D’abord jeune, en écrivant, si l’on est déjà piqué d’amère ironie, on voudrait étreindre toute la vérité, dire tout le mal qu’on devine, le proférer à la face du ciel et de la société avec dédain et colère. Plus tard, en avançant dans la vie, on voit qu’on ne peut dire assez, que le fond échappe toujours, que c’est inutile de trop presser. On se détend alors ; on consent, après avoir dit beaucoup, à s’envelopper, si on le peut, dans la grace, dans une sorte d’illusion idéale encore. Voyez la Colomba de Mérimée ; toute l’ironie s’y est voilée et y est redevenue comme virginale.

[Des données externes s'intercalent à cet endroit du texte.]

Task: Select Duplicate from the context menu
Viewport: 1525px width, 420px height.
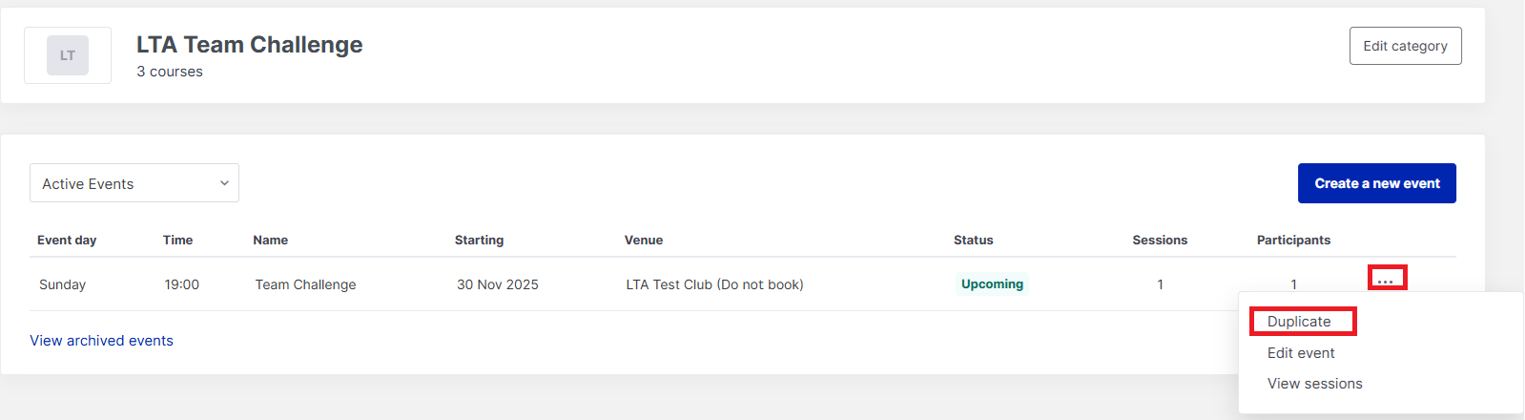Action: (1299, 322)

M. Sue sait tout cela aussi bien et mieux que nous, lui qui, dans Arthur même, nous a si bien motivé en deux endroits sa préférence pour Walter Scott sur Byron[1] ; lui qui nous dit encore par la bouche de son héros que, « si le monde pénètre presque toujours les sentimens faux et coupables, jamais il ne se doute un instant des sentimens naturels, vrais et généreux. » M. Sue ne nie pas les bons sentimens, mais plutôt leur chance de succès ici-bas. Il nous a permis au reste de suivre les diverses transformations de sa pensée sur cette question même. Il a débuté par une crudité systématique ; dans Brulart d’Atar-Gull, il a exprimé le mécompte violent poussé jusqu’à la rage contre l’humanité ; dans Zsaffie de la Salamandre, il a rendu l’ironie calculée qui va à tout flétrir. Avait-il bien dessein en cela, comme il le déclare dans la préface de la Vigie, d’amener, d’induire, par les critiques même qu’on lui ferait, le parti libéral et philosophique à reconnaître qu’il n’est pas de bonheur pour l’homme sur la terre si on lui arrache toute illusion ? C’était prendre une voie bien indirecte, on l’avouera, pour reconstruire ces illusions ; c’était frapper trop fort pour qu’on lui dît : N’allez pas si loin. Méthode scabreuse de faire marcher l’ilote ivre devant le Spartiate pour dégoûter celui-ci de l’ivresse ! Il faut être, avant tout, bien Spartiate pour être sûrement guéri. Quoi qu’il en soit, dans la préface d’Arthur, et auparavant dans celle de Latréaumont, l’auteur semble près de s’amender ; il ne croit plus au mal absolu ni à son triomphe inévitable sur le bien ; du point de vue plus élevé d’où il juge, « les illusions du vice lui paraissent, dit-il, aussi exorbitantes à leur tour que lui paraissaient jadis celles de la vertu. » L’auteur arrive évidemment à sa maturité d’éclectisme et de scepticisme. Ce progrès, cette rectification qui se

  1. Tome II, pages 36 et 88.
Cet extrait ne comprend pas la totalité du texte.